Street in Lyon, France

The Montée des Carmélites (/fr/) is one of the oldest streets of Lyon, dating from Roman times, located in the 1st arrondissement of Lyon. It connects the Saint-Vincent quarter to the Plateau de la Croix-Rousse. It is situated between the Rue de la Tourette and the Rue Ray Fernand, and ends at the intersection of the Rue Burdeau, Rue du Jardin des Plantes and Rue de l'Annonciade.

==History==
This route, originally named Voie du Rhin, was then called Montée de la Déserte in reference to a convent founded in 1296 by Blanche de Châlon at the location of the current Place Sathonay. It was also known as Côte Saint-Vincent. At least from 1651, the street took its current name, referring to the Carmelites who were established in the neighborhood in 1616 by Jacqueline de Harlay, wife of Governor Charles de Neuville d'Alincourt. The convent of the Sisters of St. Charles replaced a monastery established here in 1624. On 22 November 1831, a battalion of the army was disarmed by the canuts in this street.

◆ **Using the information**
A. Transcribe the passage on the Montée des Carmélites, starting with "The Montée des" and going on through "Rue de l'Annonciade.".
B. Answer these questions from the passage on the Montée des Carmélites:
(i) In which arrondissement of Lyon is the street located?
(ii) In what year did Blanche de Châlon found the convent that gave the route the name Montée de la Déserte?
(iii) Who established the Carmelites in the neighborhood in 1616?

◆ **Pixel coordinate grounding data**
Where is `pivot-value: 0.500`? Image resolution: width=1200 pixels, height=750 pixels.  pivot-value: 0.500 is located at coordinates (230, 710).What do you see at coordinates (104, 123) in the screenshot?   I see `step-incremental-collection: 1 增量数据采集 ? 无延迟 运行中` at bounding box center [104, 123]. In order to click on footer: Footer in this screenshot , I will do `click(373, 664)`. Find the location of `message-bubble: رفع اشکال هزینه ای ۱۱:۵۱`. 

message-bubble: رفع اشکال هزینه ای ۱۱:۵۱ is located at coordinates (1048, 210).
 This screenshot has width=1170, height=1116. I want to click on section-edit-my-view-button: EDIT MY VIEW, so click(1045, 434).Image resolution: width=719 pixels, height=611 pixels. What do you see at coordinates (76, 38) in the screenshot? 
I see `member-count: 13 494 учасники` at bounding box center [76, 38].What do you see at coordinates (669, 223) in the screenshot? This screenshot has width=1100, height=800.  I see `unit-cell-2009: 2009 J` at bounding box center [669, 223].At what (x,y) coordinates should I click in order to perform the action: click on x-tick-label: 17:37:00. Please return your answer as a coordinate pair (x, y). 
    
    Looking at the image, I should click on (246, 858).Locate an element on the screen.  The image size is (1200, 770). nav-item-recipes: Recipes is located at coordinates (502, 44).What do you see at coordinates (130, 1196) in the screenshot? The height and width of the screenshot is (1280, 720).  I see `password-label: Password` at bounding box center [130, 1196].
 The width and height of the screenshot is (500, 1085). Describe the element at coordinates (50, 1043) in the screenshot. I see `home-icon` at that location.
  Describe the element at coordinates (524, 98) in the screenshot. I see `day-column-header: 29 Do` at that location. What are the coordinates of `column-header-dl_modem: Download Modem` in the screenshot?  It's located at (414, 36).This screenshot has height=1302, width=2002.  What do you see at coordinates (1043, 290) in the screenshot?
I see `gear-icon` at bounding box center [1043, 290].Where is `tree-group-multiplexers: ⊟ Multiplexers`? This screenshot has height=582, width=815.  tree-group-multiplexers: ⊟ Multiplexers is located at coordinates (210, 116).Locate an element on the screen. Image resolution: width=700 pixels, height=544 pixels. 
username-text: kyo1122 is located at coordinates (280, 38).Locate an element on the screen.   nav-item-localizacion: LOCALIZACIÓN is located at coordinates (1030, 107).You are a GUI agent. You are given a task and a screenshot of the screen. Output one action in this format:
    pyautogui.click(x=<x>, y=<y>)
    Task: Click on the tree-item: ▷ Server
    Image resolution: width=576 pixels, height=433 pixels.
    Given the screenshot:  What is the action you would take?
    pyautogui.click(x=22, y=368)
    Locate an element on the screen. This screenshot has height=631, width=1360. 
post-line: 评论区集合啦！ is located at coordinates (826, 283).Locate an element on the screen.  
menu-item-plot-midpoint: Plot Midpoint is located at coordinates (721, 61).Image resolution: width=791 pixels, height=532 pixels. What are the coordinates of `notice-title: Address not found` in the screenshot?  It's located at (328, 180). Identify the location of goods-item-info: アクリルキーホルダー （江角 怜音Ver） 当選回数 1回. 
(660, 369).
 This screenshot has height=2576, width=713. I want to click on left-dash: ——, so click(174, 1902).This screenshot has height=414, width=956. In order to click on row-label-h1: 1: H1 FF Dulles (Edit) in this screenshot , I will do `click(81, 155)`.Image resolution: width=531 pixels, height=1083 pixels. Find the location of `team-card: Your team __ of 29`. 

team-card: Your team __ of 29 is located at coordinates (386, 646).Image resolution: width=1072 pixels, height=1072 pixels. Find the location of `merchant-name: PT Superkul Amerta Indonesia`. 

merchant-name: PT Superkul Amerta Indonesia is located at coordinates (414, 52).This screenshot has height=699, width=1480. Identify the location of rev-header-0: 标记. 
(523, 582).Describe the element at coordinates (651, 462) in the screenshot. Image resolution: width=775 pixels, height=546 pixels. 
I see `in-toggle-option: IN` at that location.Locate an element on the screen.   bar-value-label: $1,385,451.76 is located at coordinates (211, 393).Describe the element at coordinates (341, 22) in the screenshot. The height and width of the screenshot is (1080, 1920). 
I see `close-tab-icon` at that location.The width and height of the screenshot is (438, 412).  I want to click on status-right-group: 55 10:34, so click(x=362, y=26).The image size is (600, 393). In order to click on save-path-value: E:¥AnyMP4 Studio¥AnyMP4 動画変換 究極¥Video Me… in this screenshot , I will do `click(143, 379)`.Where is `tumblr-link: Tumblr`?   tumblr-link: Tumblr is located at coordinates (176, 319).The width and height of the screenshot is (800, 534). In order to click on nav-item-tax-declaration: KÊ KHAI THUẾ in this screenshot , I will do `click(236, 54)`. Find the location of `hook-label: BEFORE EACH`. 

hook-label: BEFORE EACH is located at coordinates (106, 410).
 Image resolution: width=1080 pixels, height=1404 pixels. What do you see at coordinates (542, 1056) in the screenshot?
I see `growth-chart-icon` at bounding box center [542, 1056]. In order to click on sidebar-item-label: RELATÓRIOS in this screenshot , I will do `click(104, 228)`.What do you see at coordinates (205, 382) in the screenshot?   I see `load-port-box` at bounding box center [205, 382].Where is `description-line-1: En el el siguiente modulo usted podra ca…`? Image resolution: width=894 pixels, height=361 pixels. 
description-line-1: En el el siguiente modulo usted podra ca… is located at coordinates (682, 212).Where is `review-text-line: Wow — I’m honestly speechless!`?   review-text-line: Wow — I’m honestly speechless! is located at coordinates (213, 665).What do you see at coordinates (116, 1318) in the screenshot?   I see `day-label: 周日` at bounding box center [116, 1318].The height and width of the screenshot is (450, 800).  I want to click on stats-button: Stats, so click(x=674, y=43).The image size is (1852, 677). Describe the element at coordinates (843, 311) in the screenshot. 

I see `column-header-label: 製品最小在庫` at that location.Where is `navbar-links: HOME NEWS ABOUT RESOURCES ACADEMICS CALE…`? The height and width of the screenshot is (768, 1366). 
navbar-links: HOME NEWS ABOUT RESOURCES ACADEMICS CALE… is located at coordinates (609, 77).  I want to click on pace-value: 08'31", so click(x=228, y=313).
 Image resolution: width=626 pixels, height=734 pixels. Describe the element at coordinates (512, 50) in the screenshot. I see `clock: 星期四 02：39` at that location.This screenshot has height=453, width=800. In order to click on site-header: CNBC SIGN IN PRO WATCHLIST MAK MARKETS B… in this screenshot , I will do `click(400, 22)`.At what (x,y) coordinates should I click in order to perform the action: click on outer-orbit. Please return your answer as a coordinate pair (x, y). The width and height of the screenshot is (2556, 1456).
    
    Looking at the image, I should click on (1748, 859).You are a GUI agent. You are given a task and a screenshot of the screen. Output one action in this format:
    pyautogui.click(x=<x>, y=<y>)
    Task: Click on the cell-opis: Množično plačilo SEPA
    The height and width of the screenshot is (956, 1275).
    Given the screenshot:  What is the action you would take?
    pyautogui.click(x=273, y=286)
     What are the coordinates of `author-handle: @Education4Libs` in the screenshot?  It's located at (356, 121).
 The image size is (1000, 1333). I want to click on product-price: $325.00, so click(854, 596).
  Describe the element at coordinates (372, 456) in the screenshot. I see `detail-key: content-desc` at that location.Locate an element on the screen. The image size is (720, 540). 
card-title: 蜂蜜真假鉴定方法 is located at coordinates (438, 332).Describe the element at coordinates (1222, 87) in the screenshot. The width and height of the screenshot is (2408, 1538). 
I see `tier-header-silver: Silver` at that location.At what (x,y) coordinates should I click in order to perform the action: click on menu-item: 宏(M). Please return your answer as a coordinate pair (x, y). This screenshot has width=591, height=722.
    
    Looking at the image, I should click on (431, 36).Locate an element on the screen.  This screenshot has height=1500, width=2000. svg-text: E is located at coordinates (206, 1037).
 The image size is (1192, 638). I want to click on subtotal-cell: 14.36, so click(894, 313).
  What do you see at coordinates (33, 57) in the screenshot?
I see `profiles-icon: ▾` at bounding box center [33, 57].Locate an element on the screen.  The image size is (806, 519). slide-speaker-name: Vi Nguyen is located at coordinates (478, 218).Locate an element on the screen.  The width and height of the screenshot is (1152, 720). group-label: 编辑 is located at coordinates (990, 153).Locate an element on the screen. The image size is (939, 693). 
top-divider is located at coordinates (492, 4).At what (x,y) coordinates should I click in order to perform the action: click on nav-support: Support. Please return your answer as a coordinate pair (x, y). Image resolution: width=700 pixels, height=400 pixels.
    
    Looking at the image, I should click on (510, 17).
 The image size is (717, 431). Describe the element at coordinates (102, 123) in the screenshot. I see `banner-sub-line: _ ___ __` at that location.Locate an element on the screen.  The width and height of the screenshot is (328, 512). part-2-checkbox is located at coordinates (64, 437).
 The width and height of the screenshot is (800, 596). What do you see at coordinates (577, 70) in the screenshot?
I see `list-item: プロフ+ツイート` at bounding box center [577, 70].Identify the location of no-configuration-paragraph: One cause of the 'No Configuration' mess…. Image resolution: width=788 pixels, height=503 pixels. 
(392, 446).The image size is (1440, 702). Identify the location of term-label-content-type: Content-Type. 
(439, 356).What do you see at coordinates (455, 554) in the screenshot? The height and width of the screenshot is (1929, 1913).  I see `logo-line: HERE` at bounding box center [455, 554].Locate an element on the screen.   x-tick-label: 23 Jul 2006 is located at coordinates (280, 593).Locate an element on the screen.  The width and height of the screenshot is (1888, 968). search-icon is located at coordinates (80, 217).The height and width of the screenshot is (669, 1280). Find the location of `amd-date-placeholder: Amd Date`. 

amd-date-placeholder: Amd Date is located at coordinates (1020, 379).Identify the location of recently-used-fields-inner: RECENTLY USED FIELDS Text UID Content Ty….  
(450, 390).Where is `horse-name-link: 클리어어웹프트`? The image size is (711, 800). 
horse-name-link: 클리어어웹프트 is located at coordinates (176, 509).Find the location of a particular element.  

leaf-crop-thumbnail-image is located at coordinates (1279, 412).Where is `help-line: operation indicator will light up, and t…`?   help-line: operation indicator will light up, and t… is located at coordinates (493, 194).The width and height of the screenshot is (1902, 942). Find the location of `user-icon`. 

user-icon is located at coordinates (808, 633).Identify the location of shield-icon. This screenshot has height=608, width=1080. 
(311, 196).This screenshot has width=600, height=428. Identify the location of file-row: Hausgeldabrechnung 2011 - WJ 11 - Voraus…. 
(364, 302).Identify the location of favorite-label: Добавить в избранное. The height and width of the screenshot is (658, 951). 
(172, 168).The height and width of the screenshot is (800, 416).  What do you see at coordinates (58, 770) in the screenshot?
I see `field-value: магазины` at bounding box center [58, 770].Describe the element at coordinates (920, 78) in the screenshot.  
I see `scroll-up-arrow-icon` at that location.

◆ **Answers to the problems**
A.
The Montée des Carmélites (/fr/) is one of the oldest streets of Lyon, dating from Roman times, located in the 1st arrondissement of Lyon. It connects the Saint-Vincent quarter to the Plateau de la Croix-Rousse. It is situated between the Rue de la Tourette and the Rue Ray Fernand, and ends at the intersection of the Rue Burdeau, Rue du Jardin des Plantes and Rue de l'Annonciade.

B.
(i) The 1st arrondissement
(ii) 1296
(iii) Jacqueline de Harlay